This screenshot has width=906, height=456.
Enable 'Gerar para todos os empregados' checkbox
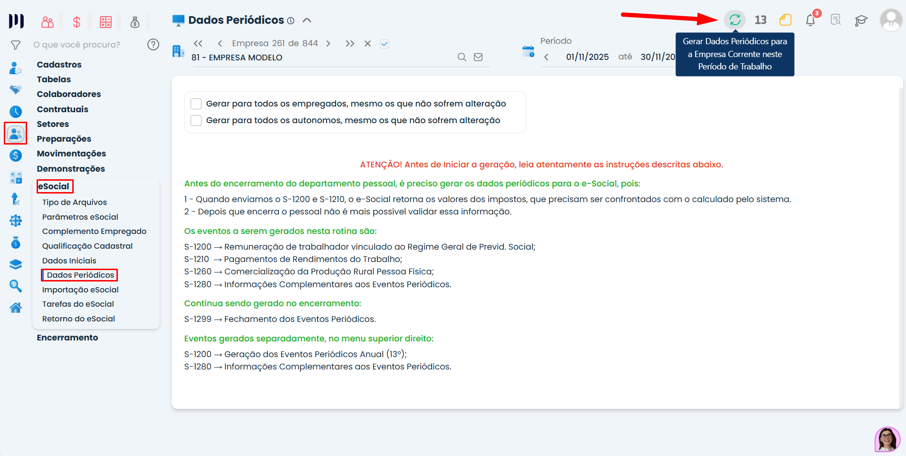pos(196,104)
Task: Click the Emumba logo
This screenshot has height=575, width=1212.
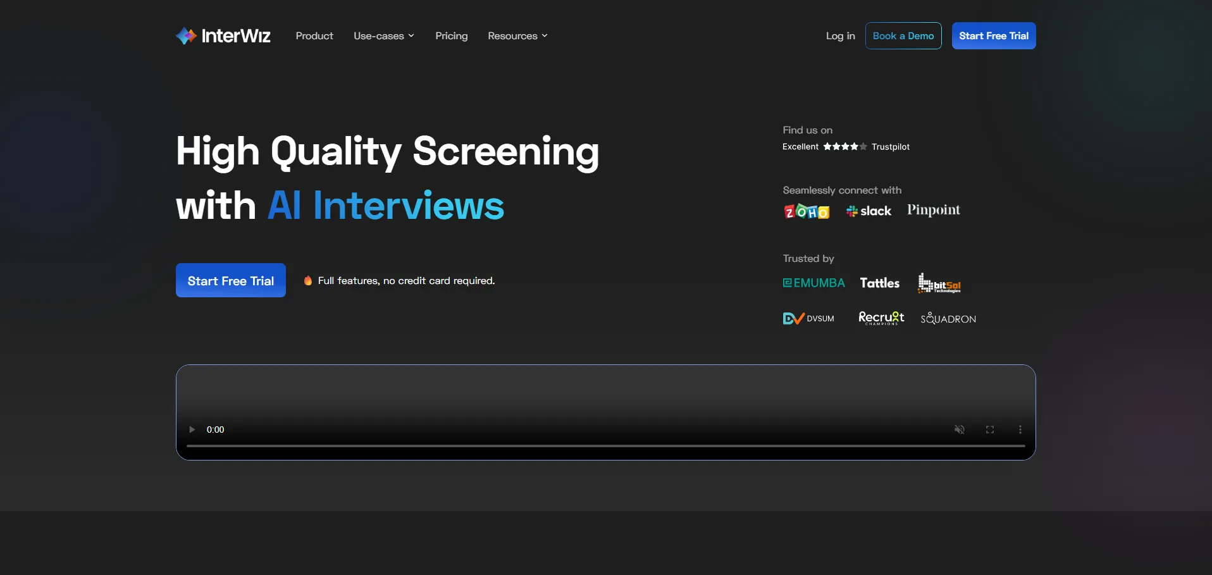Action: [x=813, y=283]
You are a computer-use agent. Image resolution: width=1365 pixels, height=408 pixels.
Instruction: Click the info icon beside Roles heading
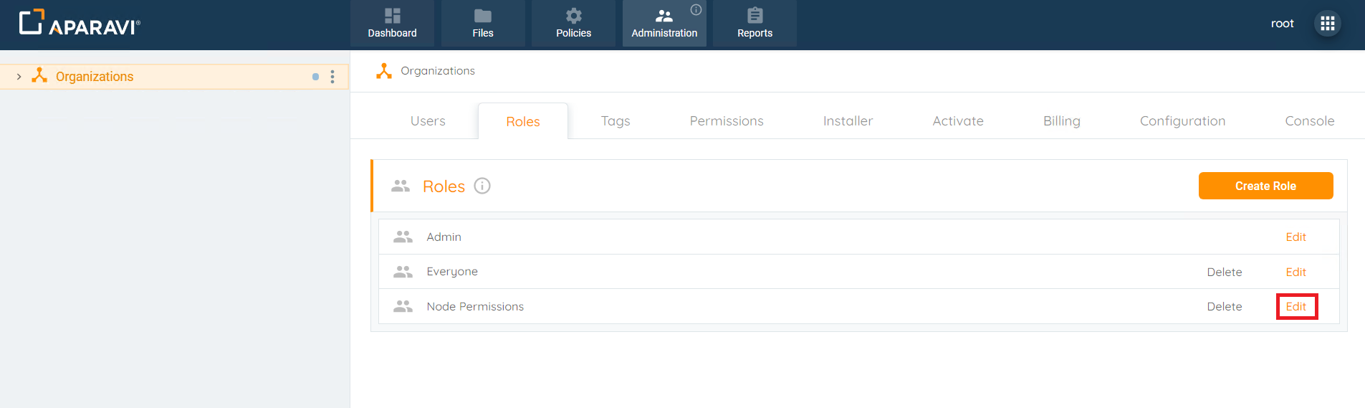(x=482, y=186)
• • • • •
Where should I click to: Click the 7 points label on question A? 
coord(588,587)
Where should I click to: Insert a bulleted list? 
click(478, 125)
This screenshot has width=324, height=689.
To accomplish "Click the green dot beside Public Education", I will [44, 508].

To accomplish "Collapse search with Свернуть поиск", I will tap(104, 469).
• • • • •
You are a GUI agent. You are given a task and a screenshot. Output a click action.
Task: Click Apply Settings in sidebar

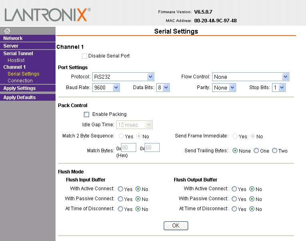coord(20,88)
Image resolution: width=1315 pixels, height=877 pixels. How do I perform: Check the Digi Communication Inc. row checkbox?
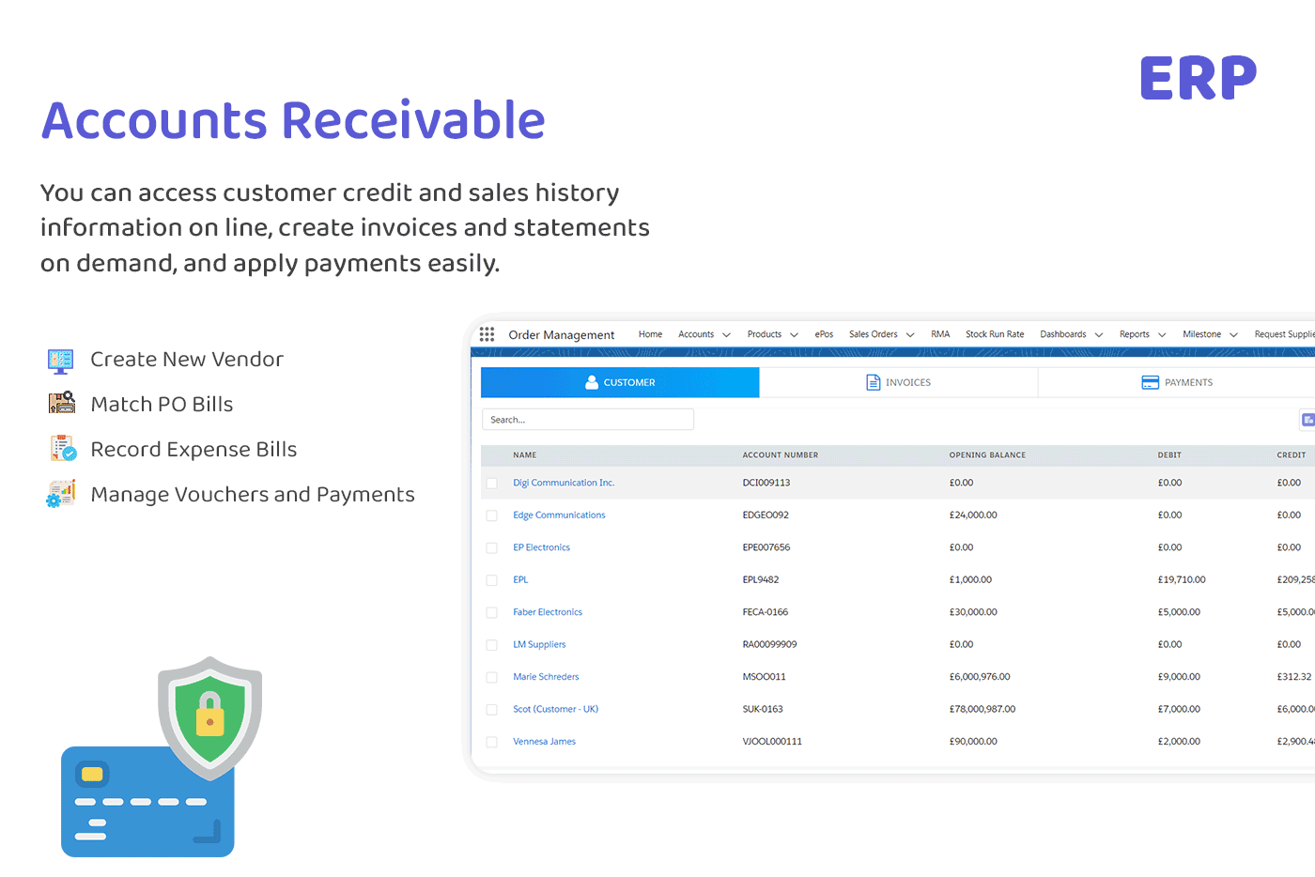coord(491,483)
• • • • •
▶ _The problem_: Whenever the word "will" shows up in a line of the entries, list that line.

▶ _Result below_:
To accomplish "Click the green dot beside Public Education", I will [44, 508].
To accomplish "Collapse search with Свернуть поиск", I will tap(104, 469).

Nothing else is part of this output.